◆ **WORK TO BE COMPLETED**
Leaving out every line that comes before the one containing "Copy the Pionex_2 wallet address icon", output the rest of the records exactly, the final line included.

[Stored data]

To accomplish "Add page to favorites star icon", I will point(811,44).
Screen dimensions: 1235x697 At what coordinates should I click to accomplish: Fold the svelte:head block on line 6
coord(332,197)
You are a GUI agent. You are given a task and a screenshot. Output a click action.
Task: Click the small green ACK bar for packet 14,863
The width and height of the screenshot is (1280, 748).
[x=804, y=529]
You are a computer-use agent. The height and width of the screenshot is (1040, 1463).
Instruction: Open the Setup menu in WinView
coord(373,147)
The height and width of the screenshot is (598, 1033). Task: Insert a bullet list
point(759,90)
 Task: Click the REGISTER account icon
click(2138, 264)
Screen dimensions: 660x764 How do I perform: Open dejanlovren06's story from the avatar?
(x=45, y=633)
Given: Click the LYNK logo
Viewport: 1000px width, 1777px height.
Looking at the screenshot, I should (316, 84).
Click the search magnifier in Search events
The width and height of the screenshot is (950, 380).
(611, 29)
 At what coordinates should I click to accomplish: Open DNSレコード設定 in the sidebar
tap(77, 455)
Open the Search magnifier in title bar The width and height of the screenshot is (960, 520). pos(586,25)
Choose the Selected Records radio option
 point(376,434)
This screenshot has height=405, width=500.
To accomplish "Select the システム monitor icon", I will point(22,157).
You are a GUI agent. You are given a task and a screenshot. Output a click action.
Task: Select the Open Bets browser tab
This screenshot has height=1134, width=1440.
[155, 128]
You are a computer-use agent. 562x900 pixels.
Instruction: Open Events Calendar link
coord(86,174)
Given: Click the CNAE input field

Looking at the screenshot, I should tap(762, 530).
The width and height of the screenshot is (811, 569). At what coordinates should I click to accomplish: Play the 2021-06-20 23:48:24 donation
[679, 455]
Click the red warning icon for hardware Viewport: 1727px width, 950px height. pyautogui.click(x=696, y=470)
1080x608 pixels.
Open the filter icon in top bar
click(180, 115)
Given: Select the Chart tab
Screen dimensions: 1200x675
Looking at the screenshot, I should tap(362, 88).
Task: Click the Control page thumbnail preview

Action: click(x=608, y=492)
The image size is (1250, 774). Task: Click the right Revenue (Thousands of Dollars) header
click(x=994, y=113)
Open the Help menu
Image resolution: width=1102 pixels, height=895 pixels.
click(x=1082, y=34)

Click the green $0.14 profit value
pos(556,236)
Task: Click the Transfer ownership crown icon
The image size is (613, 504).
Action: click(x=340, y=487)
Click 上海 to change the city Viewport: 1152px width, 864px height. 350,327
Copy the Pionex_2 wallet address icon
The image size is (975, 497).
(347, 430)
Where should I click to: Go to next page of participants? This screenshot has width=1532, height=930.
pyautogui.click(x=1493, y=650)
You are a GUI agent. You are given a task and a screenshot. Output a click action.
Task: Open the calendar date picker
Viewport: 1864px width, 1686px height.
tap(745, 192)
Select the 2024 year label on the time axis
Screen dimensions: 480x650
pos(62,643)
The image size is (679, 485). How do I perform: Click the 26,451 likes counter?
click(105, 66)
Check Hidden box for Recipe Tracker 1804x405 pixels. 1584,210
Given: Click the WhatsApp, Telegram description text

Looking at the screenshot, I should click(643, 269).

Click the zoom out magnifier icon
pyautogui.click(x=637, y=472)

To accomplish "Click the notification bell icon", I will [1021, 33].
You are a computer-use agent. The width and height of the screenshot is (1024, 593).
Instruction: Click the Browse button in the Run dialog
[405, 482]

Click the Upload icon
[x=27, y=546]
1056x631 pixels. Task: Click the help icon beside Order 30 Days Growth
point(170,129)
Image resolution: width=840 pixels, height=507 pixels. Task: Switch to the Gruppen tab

◆ **COMPLETED EXERCISE**
Copy the Pionex_2 wallet address icon
The image size is (975, 497).
(347, 430)
Where should I click to: Go to next page of participants? This screenshot has width=1532, height=930.
pyautogui.click(x=1493, y=650)
You are a GUI agent. You are given a task and a screenshot. Output a click action.
Task: Open the calendar date picker
Viewport: 1864px width, 1686px height.
tap(745, 192)
Select the 2024 year label on the time axis
Screen dimensions: 480x650
pos(62,643)
The image size is (679, 485). How do I perform: Click the 26,451 likes counter?
click(105, 66)
Check Hidden box for Recipe Tracker 1804x405 pixels. 1584,210
Given: Click the WhatsApp, Telegram description text

Looking at the screenshot, I should click(643, 269).

Click the zoom out magnifier icon
pyautogui.click(x=637, y=472)

To accomplish "Click the notification bell icon", I will [1021, 33].
You are a computer-use agent. The width and height of the screenshot is (1024, 593).
Instruction: Click the Browse button in the Run dialog
[405, 482]

Click the Upload icon
[x=27, y=546]
1056x631 pixels. Task: Click the help icon beside Order 30 Days Growth
point(170,129)
Image resolution: width=840 pixels, height=507 pixels. Task: Switch to the Gruppen tab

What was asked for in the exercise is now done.